▶ [Textauszug]
Im trauten Heim warten die versammelten Angehörigen darauf, dass der ehrwürdige Familienanwalt den Letzten Willen des Verstorbenen verliest. So sieht Testamentseröffnung im Film aus. Die Realität ist weniger spannend.

Ein Anwalt in einem edlen Anzug steht in der holzgetäfelten Bibliothek vor einer eindrucksvollen Bücherwand. Vor ihm auf dem schweren Schreibtisch aus Eiche liegt eine Mappe aus dunklem Leder, in der sich der Letzte Wille des verstorbenen Patriarchen versteckt. Die versammelten Angehörigen in festlichem Trauergewand warten gespannt darauf, wer das ganze Vermögen erbt.

Zeigedaten für das Ziel

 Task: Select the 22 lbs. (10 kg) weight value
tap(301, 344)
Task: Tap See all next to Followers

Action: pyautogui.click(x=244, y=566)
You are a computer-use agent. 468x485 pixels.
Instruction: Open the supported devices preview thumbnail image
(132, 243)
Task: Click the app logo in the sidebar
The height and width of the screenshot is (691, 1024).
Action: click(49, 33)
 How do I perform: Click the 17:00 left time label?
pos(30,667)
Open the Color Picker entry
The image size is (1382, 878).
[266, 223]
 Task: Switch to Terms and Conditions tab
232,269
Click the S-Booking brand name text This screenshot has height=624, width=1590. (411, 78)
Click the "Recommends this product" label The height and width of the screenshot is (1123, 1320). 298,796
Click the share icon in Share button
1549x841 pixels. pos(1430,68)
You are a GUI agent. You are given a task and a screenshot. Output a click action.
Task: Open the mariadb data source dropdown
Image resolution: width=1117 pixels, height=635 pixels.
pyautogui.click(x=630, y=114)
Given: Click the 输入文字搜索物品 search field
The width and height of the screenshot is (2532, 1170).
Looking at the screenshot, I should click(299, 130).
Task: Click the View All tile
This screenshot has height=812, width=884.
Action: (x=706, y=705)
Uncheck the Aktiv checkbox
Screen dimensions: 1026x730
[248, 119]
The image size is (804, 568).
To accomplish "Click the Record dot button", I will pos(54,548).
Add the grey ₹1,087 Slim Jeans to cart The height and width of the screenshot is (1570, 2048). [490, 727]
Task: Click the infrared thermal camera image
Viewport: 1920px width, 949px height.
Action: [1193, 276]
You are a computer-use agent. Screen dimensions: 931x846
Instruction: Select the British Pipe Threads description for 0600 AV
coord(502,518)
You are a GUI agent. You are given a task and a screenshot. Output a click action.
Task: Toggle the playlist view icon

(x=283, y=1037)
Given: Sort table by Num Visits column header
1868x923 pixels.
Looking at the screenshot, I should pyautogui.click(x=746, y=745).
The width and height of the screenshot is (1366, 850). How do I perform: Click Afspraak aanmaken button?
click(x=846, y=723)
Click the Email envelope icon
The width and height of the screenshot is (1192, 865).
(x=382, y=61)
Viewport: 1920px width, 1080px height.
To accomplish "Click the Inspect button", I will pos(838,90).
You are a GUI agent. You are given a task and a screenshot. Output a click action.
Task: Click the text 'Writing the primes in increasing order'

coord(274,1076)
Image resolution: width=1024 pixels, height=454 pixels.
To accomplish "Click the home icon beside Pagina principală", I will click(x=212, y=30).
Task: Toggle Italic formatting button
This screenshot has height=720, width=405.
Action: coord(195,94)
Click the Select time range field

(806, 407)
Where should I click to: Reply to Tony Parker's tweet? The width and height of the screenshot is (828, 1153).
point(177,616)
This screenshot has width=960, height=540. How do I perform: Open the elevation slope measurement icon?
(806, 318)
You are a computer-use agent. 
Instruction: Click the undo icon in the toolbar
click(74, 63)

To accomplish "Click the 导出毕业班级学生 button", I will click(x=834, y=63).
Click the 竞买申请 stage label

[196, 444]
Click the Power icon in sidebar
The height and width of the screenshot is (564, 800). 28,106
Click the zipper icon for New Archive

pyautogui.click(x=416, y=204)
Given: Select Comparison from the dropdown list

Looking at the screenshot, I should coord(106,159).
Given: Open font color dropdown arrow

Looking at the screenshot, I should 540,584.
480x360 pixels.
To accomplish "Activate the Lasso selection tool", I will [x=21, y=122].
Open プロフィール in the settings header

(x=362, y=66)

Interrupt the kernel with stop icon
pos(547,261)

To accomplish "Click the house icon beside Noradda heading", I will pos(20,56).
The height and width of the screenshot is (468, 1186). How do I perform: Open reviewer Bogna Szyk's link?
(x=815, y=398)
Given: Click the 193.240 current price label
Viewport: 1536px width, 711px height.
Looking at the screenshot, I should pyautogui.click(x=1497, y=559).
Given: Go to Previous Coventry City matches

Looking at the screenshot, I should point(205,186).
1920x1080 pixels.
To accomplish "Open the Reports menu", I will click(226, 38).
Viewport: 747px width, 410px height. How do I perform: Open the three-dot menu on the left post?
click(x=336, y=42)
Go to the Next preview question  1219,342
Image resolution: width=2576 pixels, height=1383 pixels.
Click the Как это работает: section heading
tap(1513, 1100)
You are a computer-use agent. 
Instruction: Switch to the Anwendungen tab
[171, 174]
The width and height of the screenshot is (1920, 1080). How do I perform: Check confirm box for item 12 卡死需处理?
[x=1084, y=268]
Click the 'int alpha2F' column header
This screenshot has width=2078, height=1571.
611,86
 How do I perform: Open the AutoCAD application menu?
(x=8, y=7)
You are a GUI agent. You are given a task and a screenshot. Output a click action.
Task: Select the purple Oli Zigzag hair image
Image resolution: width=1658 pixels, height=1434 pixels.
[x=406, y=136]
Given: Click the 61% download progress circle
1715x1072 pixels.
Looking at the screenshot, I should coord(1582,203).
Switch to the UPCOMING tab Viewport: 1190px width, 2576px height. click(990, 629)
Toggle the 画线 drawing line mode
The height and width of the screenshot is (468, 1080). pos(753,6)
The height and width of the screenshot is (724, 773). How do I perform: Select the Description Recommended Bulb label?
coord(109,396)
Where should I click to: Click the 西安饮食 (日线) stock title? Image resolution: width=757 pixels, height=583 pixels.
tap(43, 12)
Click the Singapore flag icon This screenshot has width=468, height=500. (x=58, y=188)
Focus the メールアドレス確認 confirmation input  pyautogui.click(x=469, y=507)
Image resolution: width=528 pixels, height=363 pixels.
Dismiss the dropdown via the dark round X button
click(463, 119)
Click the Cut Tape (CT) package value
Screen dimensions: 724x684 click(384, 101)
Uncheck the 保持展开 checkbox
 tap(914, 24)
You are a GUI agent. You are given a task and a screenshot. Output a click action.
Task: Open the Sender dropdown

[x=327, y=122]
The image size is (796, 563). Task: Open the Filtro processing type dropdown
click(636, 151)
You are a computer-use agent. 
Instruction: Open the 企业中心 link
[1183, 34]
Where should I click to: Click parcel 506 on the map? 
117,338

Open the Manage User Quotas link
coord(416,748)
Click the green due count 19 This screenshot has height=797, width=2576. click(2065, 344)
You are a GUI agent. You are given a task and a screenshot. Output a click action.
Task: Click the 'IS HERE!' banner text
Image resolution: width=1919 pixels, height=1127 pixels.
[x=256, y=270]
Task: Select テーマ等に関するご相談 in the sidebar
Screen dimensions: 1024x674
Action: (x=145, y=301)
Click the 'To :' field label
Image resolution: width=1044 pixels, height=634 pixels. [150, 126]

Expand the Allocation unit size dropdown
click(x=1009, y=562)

▶ [Arbeitsaufträge]
A. Warum warten die Angehörigen laut dem Textauszug in der Bibliothek so gespannt?
B. Schreibe aus dem Textauszug den Abschnitt genau ab, der mit „Ein Anwalt in“ beginnt und mit „ganze Vermögen erbt.“ endet.

▶ [Lösungen]
A. Sie warten darauf, dass der Letzte Wille des verstorbenen Patriarchen verlesen wird, denn sie wollen erfahren, wer das ganze Vermögen erbt.

B.
Ein Anwalt in einem edlen Anzug steht in der holzgetäfelten Bibliothek vor einer eindrucksvollen Bücherwand. Vor ihm auf dem schweren Schreibtisch aus Eiche liegt eine Mappe aus dunklem Leder, in der sich der Letzte Wille des verstorbenen Patriarchen versteckt. Die versammelten Angehörigen in festlichem Trauergewand warten gespannt darauf, wer das ganze Vermögen erbt.